* **本文**
────
がん患者が治療と仕事の両立をするためには上図のようなトライアングルサポートが必要となってきます。そのために主治医と会社(産業医等の産業保健スタッフ)との連携を支援してくれる、病院内のがん相談支援センターにいるメディカルソーシャルワーカーのような両立支援をする相談員を活用するのもの一つの方法だと思います。さらにそこから労働基準法のような専門的な知識が必要な場合は、私のような社会保険労務士を活用するのもいいと思います。
必要な情報を伝えるツールとして「事業場における治療と仕事の両立支援のためのガイドライン(令和え3年3月かい改訂版)」にある診断書フォームを利用すると伝わりやすいと思います。
以下に様式例のリンクを張っておきます。
実際に上記の診断書フォームを使った両立支援例が「企業・医療機関連携マニュアル」にありますので参照してください。
障害がある場合に使える支援制度としては障害年金や障害者手帳、障害者総合支援法に基づくサービスなどがあります。特に障害年金については当サイトでも詳しく説明しているので参照してください。
退職〜自宅療養〜ターミナルケア
治療と仕事の両立が継続できることがいいのですが、残念ながら病状が悪化してしまった場合の支援制度について解説していきます。
働いていている人が病状の悪化や休職期間満了のため退職せざるを得ないケースでは、ご自身の社会保険(健康保険・厚生年金)を切り替える必要があります。
親族の扶養に入ることができれば、健康保険と国民年金の保険料負担が発生しません。扶養に入る条件はちょっと細かいですが、全国健康保険協会HPを参照してください。また「社会保険・扶養条件」などのキーワードで検索すると詳しく説明しているページあります。
扶養に入れない場合は、自身で社会保険に加入し保険料を払う必要があります。
健康保険に関しては退職後2年間は任意継続被保険者として退職前の健康保険に継続加入することができます。ただし、在職時には保険料の半分を会社が負担していましたが、任意継続被保険者の保険料は被保険者の全額負担となります。任意継続被保険者の保険料計算はそれぞれの健康保険ごとに決まりがありますが、協会けんぽにおいては標準報酬月額30万円という上限が設けられており、収入が高い人や家族が多いケース(健康保険では加入家族の人数に関係なく保険料が決まる)では国民健康保険より任意継続被保険者を選んだほうが保険料負担が少なくなるケースがあります。退職前にご自身が任意継続被保険者を選んだ場合の保険料を加入している健康保険の保険者に確認するといいと思います。
────
* **作業の指示**
本文の「障害がある場合に使える支援制」から「扶養に入れない場合は、自身で社会保険に加入し保険料を払う必要があります。」までを、両端も含めて書き直してください。その際、「支援制度」は「サポート制度」に置き換えてください。
────
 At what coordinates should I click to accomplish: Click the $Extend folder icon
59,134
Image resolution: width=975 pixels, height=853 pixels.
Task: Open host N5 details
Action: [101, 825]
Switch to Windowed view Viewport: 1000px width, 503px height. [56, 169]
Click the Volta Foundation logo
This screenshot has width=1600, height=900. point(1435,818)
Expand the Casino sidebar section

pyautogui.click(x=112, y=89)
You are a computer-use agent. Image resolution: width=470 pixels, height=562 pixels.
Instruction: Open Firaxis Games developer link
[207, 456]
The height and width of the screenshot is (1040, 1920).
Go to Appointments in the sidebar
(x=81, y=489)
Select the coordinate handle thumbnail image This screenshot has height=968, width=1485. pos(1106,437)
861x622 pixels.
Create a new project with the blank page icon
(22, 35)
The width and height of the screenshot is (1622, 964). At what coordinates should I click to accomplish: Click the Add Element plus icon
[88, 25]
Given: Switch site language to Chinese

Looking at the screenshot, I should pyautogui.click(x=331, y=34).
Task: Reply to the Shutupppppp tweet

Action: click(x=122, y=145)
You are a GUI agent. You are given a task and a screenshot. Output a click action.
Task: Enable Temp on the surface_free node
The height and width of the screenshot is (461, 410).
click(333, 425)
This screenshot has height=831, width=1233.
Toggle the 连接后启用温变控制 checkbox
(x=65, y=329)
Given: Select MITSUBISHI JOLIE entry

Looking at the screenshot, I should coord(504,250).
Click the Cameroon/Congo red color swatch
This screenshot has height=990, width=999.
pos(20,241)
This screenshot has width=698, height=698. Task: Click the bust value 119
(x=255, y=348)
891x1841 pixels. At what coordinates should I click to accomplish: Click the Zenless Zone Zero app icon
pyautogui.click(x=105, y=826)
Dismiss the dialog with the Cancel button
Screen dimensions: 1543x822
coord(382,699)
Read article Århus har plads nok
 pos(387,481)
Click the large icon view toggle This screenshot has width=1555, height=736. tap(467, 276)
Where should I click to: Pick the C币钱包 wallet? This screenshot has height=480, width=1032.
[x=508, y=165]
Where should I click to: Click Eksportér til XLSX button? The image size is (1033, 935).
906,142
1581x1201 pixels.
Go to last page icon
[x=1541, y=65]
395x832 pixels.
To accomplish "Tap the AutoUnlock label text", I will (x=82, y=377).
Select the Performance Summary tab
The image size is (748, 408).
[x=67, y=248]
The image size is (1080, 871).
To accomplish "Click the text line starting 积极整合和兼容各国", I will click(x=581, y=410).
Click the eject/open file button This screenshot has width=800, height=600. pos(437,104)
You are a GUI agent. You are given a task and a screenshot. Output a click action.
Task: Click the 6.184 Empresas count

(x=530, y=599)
────
* **結果**
障害がある場合に使えるサポート制度としては障害年金や障害者手帳、障害者総合支援法に基づくサービスなどがあります。特に障害年金については当サイトでも詳しく説明しているので参照してください。
退職〜自宅療養〜ターミナルケア
治療と仕事の両立が継続できることがいいのですが、残念ながら病状が悪化してしまった場合のサポート制度について解説していきます。
働いていている人が病状の悪化や休職期間満了のため退職せざるを得ないケースでは、ご自身の社会保険(健康保険・厚生年金)を切り替える必要があります。
親族の扶養に入ることができれば、健康保険と国民年金の保険料負担が発生しません。扶養に入る条件はちょっと細かいですが、全国健康保険協会HPを参照してください。また「社会保険・扶養条件」などのキーワードで検索すると詳しく説明しているページあります。
扶養に入れない場合は、自身で社会保険に加入し保険料を払う必要があります。